:: DATA SUPPLIED

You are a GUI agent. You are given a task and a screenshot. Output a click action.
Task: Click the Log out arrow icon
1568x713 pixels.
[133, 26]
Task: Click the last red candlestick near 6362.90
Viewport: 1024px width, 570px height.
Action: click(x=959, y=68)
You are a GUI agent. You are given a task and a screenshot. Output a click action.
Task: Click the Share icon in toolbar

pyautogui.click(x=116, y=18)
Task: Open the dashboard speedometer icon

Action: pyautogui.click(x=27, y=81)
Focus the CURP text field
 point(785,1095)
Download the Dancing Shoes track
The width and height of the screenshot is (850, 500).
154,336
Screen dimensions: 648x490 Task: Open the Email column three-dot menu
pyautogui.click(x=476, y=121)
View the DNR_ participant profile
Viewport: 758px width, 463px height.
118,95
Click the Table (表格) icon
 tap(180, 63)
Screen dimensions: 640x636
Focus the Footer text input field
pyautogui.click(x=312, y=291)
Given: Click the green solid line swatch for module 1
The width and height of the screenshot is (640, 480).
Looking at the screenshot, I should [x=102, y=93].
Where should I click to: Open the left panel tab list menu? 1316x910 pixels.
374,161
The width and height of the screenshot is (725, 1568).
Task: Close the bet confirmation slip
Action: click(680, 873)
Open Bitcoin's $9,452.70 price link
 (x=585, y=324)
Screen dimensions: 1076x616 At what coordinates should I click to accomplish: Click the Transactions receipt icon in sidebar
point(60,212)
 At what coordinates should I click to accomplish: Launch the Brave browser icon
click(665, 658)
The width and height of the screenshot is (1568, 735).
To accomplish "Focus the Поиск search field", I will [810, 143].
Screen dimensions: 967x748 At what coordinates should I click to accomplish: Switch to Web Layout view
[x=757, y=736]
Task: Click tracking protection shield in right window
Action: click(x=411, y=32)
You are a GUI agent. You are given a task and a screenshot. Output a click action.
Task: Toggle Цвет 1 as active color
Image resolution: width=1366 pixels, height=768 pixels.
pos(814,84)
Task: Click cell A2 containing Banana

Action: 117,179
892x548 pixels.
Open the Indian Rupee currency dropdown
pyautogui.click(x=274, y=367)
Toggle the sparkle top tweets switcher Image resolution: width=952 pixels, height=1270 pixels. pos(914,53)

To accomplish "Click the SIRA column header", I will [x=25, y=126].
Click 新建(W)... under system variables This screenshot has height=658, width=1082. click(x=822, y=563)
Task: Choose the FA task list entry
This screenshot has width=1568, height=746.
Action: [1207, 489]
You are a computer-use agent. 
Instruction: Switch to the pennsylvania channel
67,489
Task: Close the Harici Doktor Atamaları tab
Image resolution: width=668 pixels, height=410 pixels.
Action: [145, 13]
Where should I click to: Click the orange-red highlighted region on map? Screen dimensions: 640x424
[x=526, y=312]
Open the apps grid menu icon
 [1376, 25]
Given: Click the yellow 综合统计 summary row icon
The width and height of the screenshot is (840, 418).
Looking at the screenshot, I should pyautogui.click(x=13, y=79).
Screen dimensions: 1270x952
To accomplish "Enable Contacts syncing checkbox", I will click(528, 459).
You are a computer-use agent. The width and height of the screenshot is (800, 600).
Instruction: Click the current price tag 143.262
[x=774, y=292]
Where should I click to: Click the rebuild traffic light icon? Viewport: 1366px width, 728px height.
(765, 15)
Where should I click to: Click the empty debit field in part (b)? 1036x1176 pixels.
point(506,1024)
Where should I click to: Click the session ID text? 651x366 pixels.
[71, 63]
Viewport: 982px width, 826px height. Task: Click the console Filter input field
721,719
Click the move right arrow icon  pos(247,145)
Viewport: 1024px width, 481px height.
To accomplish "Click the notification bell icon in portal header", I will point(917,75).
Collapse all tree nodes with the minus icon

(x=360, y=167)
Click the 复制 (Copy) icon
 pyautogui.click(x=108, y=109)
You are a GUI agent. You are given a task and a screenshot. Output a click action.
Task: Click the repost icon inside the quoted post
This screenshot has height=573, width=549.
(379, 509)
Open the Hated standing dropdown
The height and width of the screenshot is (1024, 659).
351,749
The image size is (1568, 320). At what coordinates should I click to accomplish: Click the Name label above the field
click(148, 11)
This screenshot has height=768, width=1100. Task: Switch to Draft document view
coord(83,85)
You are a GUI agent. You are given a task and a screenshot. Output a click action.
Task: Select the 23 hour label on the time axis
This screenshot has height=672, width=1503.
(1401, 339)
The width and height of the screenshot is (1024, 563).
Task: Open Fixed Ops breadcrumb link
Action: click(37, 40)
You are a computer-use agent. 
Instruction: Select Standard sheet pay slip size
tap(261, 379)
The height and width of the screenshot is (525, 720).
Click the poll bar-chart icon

::::

# ACTION ITEM:
Set down each entry from above once more, exactly as written.

# RESPONSE TO THE TASK:
You are a GUI agent. You are given a task and a screenshot. Output a click action.
Task: Click the Log out arrow icon
1568x713 pixels.
[133, 26]
Task: Click the last red candlestick near 6362.90
Viewport: 1024px width, 570px height.
Action: click(x=959, y=68)
You are a GUI agent. You are given a task and a screenshot. Output a click action.
Task: Click the Share icon in toolbar

pyautogui.click(x=116, y=18)
Task: Open the dashboard speedometer icon

Action: pyautogui.click(x=27, y=81)
Focus the CURP text field
 point(785,1095)
Download the Dancing Shoes track
The width and height of the screenshot is (850, 500).
154,336
Screen dimensions: 648x490 Task: Open the Email column three-dot menu
pyautogui.click(x=476, y=121)
View the DNR_ participant profile
Viewport: 758px width, 463px height.
118,95
Click the Table (表格) icon
 tap(180, 63)
Screen dimensions: 640x636
Focus the Footer text input field
pyautogui.click(x=312, y=291)
Given: Click the green solid line swatch for module 1
The width and height of the screenshot is (640, 480).
Looking at the screenshot, I should [x=102, y=93].
Where should I click to: Open the left panel tab list menu? 1316x910 pixels.
374,161
The width and height of the screenshot is (725, 1568).
Task: Close the bet confirmation slip
Action: click(680, 873)
Open Bitcoin's $9,452.70 price link
 (x=585, y=324)
Screen dimensions: 1076x616 At what coordinates should I click to accomplish: Click the Transactions receipt icon in sidebar
point(60,212)
 At what coordinates should I click to accomplish: Launch the Brave browser icon
click(665, 658)
The width and height of the screenshot is (1568, 735).
To accomplish "Focus the Поиск search field", I will [810, 143].
Screen dimensions: 967x748 At what coordinates should I click to accomplish: Switch to Web Layout view
[x=757, y=736]
Task: Click tracking protection shield in right window
Action: click(x=411, y=32)
You are a GUI agent. You are given a task and a screenshot. Output a click action.
Task: Toggle Цвет 1 as active color
Image resolution: width=1366 pixels, height=768 pixels.
pos(814,84)
Task: Click cell A2 containing Banana

Action: 117,179
892x548 pixels.
Open the Indian Rupee currency dropdown
pyautogui.click(x=274, y=367)
Toggle the sparkle top tweets switcher Image resolution: width=952 pixels, height=1270 pixels. pos(914,53)

To accomplish "Click the SIRA column header", I will [x=25, y=126].
Click 新建(W)... under system variables This screenshot has height=658, width=1082. click(x=822, y=563)
Task: Choose the FA task list entry
This screenshot has width=1568, height=746.
Action: [1207, 489]
You are a computer-use agent. 
Instruction: Switch to the pennsylvania channel
67,489
Task: Close the Harici Doktor Atamaları tab
Image resolution: width=668 pixels, height=410 pixels.
Action: [145, 13]
Where should I click to: Click the orange-red highlighted region on map? Screen dimensions: 640x424
[x=526, y=312]
Open the apps grid menu icon
 [1376, 25]
Given: Click the yellow 综合统计 summary row icon
The width and height of the screenshot is (840, 418).
Looking at the screenshot, I should pyautogui.click(x=13, y=79).
Screen dimensions: 1270x952
To accomplish "Enable Contacts syncing checkbox", I will click(528, 459).
You are a computer-use agent. The width and height of the screenshot is (800, 600).
Instruction: Click the current price tag 143.262
[x=774, y=292]
Where should I click to: Click the rebuild traffic light icon? Viewport: 1366px width, 728px height.
(765, 15)
Where should I click to: Click the empty debit field in part (b)? 1036x1176 pixels.
point(506,1024)
Where should I click to: Click the session ID text? 651x366 pixels.
[71, 63]
Viewport: 982px width, 826px height. Task: Click the console Filter input field
721,719
Click the move right arrow icon  pos(247,145)
Viewport: 1024px width, 481px height.
To accomplish "Click the notification bell icon in portal header", I will point(917,75).
Collapse all tree nodes with the minus icon

(x=360, y=167)
Click the 复制 (Copy) icon
 pyautogui.click(x=108, y=109)
You are a GUI agent. You are given a task and a screenshot. Output a click action.
Task: Click the repost icon inside the quoted post
This screenshot has height=573, width=549.
(379, 509)
Open the Hated standing dropdown
The height and width of the screenshot is (1024, 659).
351,749
The image size is (1568, 320). At what coordinates should I click to accomplish: Click the Name label above the field
click(148, 11)
This screenshot has height=768, width=1100. Task: Switch to Draft document view
coord(83,85)
You are a GUI agent. You are given a task and a screenshot. Output a click action.
Task: Select the 23 hour label on the time axis
This screenshot has height=672, width=1503.
(1401, 339)
The width and height of the screenshot is (1024, 563).
Task: Open Fixed Ops breadcrumb link
Action: click(37, 40)
You are a computer-use agent. 
Instruction: Select Standard sheet pay slip size
tap(261, 379)
The height and width of the screenshot is (525, 720).
Click the poll bar-chart icon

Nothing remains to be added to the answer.